Antibodies detection, thus, IgM and IgG, in patients with COVID‐19 is a rapid and easy technique. Using the serological method of detecting SARS‐CoV‐2 in addition to RNA testing is very important in our quest to unravel the course of disease progression in patients with COVID‐19, right from the onset to end of disease in an individual. The serological test for IgG and IgM antibodies is a technique that can be relied on since this method proves to be accurate and also sensitive in detecting the virus (Krüttgen et al., 2020; Pan et al., 2020). However, it is recommended that this technique should be performed together with rRT‐PCR or RNA test to give more certainty to the results in terms of sensitivity and accuracy. This approach will give room for rapid diagnosis and timely intervention to COVID‐19 patients and suspected carriers from contact tracing especially when they are tested negative using the rRT‐PCR method. Moving forward, there is an urgent need for medical research to determine and ascertain the number of antibodies against SARS‐CoV‐2 for the prediction of the outcome of COVID‐19, as suggested by (Du et al., 2020; Yazdanpanah et al., 2020) knowing that there exists a rather complex relationship in the number of antibodies, the prognosis of COVID‐19, and the start of symptoms. There is also the need to probe into ways of detecting the antibody levels of a patient which can aid in correct forecasting of disease progress and severity in a patient if it is ascertained accurately at the start of the disease (Fathi & Rezaei, 2020). S‐IgG developed steadily in severe cases. It was significantly lower in severe patients by 2 weeks after the onset than nonsevere patients, which may explain the longer hospital stays and positive days of nucleic acid in severe patients. Therefore, tracking S‐IgG's kinetics can help predict prognosis (Sun et al., 2020).

CONFLICT OF INTERESTS

The authors declare that there are no conflict of interests.

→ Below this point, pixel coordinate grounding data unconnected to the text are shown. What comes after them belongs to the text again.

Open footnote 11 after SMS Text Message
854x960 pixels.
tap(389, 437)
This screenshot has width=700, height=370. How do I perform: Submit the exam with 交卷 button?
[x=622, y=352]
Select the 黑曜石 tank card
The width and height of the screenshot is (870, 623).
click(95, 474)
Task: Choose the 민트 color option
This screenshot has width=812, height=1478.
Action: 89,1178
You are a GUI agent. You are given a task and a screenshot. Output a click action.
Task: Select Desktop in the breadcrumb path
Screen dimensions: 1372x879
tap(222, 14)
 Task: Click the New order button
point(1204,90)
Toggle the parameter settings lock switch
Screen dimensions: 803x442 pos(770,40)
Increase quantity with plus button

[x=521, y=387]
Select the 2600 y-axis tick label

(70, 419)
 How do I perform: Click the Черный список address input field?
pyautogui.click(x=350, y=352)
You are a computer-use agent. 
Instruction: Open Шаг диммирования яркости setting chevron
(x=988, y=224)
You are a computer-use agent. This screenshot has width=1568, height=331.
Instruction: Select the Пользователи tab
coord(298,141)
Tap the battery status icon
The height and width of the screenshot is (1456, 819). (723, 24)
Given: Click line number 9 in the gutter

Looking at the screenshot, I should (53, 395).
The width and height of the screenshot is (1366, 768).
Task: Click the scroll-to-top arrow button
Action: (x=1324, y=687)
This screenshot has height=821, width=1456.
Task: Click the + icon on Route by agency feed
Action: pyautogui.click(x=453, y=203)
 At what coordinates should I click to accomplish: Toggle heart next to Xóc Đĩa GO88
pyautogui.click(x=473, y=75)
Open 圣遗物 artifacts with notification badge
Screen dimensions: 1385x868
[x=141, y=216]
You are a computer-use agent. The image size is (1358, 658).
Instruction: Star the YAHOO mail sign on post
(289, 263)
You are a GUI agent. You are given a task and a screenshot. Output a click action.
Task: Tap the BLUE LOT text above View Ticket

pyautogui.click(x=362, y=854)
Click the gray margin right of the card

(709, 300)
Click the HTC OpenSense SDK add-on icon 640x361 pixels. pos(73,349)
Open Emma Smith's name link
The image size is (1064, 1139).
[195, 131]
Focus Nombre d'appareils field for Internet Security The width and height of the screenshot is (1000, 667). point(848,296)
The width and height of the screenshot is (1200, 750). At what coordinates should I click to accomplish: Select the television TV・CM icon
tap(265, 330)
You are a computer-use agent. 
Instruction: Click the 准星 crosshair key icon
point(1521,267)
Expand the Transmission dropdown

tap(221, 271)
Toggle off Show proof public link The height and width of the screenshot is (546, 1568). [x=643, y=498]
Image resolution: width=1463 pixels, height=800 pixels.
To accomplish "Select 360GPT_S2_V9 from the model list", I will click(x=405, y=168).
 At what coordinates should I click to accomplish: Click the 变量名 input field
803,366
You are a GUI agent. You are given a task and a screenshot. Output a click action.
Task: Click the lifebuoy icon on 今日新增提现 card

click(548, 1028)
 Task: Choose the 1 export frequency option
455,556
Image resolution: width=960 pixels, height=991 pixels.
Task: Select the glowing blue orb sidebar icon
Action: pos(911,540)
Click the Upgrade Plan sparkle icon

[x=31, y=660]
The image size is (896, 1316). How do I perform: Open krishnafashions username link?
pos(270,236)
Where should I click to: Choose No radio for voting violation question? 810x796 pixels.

Tantuoyir MM, Rezaei N. Serological tests for COVID‐19: Potential opportunities. Cell Biol Int. 2021;45:740–748. 10.1002/cbin.11516

Two Commentaries on this article are available here: https://doi.org/10.1002/cbin.11683 and https://doi.org/10.1002/cbin.11686

DATA AVAILABILITY STATEMENT

Data sharing is not applicable to this article as no new data were created or analyzed in this study.